Normally I am sharp as a tack (snort).  Okay, but I can generally manage to use adverbs correctly and utter socially acceptable responses in polite conversation. Mostly. But when I am waking up twice a night (three if you count 5:30 a.m. as night), blinking dazedly, half awake and half asleep, fumbling groggily to feed a floppy baby with a ginormous head, my brain doesn't function normally.  My already struggling social graces take a dive into, "Is that woman all there? Something seems a little off" terrirtory. I find that nodding and smiling is one of my best defense tactics during these looooooong months that sleep (or a lack thereof) occupies all of my brain cells. But sometimes people want me to respond. To answer coherently. To speak as if I have been processing the conversation and have something to add. They're not asking me to weigh in on the moral and social implications of foreign policy or asking me to solve difficult algorithms, but they might as well be.
"Hey Steph, how are you doing?"  I smile blankly. And then when it becomes painfully obvious that an answer is required, I scan my brain nervously, thinking, "I know I have answered this question correctly before. What is the answer?"
"Nothing!" I blurt. And then I realize that I have mistakenly substituted the answer to the Other question that people ask each other, "What's going on?" Then my milk comes in and I mutter something about "keeping the baby alive" and leave. Or I rush off to rescue Ellie (the toddler) from certain death.

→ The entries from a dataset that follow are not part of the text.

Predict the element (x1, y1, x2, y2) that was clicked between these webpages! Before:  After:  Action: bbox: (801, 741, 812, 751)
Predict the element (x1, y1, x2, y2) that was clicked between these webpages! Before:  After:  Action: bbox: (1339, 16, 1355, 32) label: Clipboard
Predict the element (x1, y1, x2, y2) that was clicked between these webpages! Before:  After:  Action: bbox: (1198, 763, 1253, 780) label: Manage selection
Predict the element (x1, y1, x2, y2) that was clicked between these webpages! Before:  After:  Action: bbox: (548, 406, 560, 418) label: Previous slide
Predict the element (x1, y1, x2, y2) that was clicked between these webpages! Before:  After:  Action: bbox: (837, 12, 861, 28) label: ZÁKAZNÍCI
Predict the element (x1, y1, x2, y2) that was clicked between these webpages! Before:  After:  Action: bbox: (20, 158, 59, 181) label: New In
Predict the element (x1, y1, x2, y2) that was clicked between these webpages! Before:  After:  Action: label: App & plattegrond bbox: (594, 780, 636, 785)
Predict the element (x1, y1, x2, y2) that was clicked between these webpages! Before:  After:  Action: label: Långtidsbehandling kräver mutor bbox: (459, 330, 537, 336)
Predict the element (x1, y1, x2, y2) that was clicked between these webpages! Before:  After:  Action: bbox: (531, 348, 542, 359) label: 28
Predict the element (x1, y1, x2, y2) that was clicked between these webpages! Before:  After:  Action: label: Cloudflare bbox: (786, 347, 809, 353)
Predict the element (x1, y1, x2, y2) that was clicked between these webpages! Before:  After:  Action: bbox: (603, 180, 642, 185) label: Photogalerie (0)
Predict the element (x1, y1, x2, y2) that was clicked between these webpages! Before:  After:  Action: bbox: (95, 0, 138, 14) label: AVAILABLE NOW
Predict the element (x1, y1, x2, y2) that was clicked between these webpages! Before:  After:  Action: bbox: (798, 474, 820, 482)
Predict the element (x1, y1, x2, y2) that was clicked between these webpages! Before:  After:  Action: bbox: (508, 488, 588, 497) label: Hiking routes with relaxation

Ellie has become really good at "certain death" activities, or "horribly mutilating" activities. In fact, we started off the second week of new motherhood with Ellie bashing her nose into the bottom cement stair on my parent's porch. It swelled to the size and color of a small plum. After a quick trip to Instacare, where they told us a CAT scan would need to be done if we thought it was broken (no thank you), and that it was rare to break your nose when you are so young, she began recovering nicely. Then, right when the swelling had gone down and the color subsided to a nice yellow, she bashed her eye climbing up onto a chair. It was a small gash, but she has another black eye. Poor thing.

And our cat is shedding a lot.

(Did I mention I have trouble focusing?)

Anyway, please forgive me if I respond like a homeless cat lady. Hopefully when I start sleeping again I'll at least be able to answer simple questions.